ABOUT THIS EXERCISE:
Reproduce, with no edits, the line that contains "Instruction: Expand the" and all the lines that follow it, ending with the last line of the records.

INPUT MATERIAL:

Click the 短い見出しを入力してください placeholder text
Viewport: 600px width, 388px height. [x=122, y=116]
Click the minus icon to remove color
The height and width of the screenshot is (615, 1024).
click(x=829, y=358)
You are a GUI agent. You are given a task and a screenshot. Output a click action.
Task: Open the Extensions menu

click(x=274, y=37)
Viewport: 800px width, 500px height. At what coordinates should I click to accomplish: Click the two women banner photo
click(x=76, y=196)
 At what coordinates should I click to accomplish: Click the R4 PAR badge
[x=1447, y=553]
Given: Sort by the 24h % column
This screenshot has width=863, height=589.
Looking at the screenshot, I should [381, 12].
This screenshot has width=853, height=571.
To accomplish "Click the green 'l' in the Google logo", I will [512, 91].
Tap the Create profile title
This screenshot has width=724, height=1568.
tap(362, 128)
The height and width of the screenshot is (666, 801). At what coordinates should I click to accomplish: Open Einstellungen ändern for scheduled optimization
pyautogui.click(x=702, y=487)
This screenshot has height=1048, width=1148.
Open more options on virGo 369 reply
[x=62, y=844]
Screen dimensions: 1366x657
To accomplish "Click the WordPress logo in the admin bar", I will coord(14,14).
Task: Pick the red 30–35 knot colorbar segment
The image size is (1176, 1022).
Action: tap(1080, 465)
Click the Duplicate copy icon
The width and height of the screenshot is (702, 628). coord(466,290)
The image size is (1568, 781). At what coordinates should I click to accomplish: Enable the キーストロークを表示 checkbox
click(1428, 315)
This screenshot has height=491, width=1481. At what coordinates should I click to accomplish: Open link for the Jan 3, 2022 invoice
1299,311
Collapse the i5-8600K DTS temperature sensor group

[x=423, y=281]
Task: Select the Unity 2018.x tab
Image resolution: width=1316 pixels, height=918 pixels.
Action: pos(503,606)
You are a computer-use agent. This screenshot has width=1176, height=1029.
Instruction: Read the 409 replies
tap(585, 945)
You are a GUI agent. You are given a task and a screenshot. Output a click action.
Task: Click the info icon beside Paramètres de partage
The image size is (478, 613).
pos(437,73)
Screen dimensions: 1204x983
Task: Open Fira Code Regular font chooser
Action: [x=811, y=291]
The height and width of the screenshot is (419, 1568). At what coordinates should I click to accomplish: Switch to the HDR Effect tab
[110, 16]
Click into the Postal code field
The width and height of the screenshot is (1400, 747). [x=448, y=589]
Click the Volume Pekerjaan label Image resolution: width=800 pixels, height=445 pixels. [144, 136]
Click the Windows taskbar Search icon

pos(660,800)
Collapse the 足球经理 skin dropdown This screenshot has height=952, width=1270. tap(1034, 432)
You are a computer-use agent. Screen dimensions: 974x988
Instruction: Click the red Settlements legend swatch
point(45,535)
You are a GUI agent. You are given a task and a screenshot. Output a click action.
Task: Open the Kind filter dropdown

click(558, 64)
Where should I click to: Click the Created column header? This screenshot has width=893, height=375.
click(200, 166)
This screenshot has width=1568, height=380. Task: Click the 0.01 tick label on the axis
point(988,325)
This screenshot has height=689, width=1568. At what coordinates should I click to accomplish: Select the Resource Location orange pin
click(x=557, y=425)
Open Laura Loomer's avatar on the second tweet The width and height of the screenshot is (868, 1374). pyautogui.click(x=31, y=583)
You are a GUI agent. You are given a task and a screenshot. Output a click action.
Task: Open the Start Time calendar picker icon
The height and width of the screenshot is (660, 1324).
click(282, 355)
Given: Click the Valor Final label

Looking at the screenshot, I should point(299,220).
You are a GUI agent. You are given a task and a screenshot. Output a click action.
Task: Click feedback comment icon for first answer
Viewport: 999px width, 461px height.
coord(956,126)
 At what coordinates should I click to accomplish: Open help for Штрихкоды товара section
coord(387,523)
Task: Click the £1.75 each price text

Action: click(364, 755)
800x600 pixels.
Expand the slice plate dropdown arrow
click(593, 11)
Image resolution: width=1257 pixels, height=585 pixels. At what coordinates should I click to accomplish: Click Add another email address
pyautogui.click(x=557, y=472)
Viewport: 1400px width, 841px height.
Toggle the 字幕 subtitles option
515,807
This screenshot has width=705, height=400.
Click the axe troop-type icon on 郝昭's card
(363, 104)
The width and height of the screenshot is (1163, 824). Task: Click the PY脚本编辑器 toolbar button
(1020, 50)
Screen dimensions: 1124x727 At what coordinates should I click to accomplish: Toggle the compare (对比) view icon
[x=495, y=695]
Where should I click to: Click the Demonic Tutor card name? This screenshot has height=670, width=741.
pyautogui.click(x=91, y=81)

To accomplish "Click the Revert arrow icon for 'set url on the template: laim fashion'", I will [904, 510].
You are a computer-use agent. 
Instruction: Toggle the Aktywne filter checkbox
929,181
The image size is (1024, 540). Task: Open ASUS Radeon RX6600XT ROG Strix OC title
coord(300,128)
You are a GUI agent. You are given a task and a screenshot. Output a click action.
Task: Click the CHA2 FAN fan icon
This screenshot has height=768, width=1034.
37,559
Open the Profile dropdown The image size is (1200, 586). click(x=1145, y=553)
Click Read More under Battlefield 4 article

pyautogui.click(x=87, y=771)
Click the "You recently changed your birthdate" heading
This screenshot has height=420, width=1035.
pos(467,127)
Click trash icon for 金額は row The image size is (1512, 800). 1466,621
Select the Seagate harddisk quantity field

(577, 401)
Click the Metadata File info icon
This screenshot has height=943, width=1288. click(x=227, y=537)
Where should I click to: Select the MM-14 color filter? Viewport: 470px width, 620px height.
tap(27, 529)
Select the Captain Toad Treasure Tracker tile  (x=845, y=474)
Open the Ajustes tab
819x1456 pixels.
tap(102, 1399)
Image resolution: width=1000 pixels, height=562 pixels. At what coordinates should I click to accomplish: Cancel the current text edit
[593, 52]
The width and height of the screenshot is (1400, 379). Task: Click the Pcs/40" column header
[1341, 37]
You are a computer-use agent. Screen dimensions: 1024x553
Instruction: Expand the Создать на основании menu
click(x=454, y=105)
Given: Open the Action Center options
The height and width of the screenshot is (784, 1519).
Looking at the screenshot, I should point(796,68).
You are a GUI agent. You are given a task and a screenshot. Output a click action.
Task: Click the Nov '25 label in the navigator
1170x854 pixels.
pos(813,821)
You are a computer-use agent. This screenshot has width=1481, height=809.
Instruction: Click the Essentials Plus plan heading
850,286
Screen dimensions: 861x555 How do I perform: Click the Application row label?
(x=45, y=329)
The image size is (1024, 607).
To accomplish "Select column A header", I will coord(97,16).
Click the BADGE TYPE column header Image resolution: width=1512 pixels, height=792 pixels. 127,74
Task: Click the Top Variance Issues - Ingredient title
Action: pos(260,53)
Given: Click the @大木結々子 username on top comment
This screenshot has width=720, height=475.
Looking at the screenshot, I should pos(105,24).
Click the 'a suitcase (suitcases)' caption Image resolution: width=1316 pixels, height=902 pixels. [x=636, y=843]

EXERCISE OUTPUT:
Instruction: Expand the Создать на основании menu
click(x=454, y=105)
Given: Open the Action Center options
The height and width of the screenshot is (784, 1519).
Looking at the screenshot, I should point(796,68).
You are a GUI agent. You are given a task and a screenshot. Output a click action.
Task: Click the Nov '25 label in the navigator
1170x854 pixels.
pos(813,821)
You are a computer-use agent. This screenshot has width=1481, height=809.
Instruction: Click the Essentials Plus plan heading
850,286
Screen dimensions: 861x555 How do I perform: Click the Application row label?
(x=45, y=329)
The image size is (1024, 607).
To accomplish "Select column A header", I will coord(97,16).
Click the BADGE TYPE column header Image resolution: width=1512 pixels, height=792 pixels. 127,74
Task: Click the Top Variance Issues - Ingredient title
Action: pos(260,53)
Given: Click the @大木結々子 username on top comment
This screenshot has width=720, height=475.
Looking at the screenshot, I should pos(105,24).
Click the 'a suitcase (suitcases)' caption Image resolution: width=1316 pixels, height=902 pixels. [x=636, y=843]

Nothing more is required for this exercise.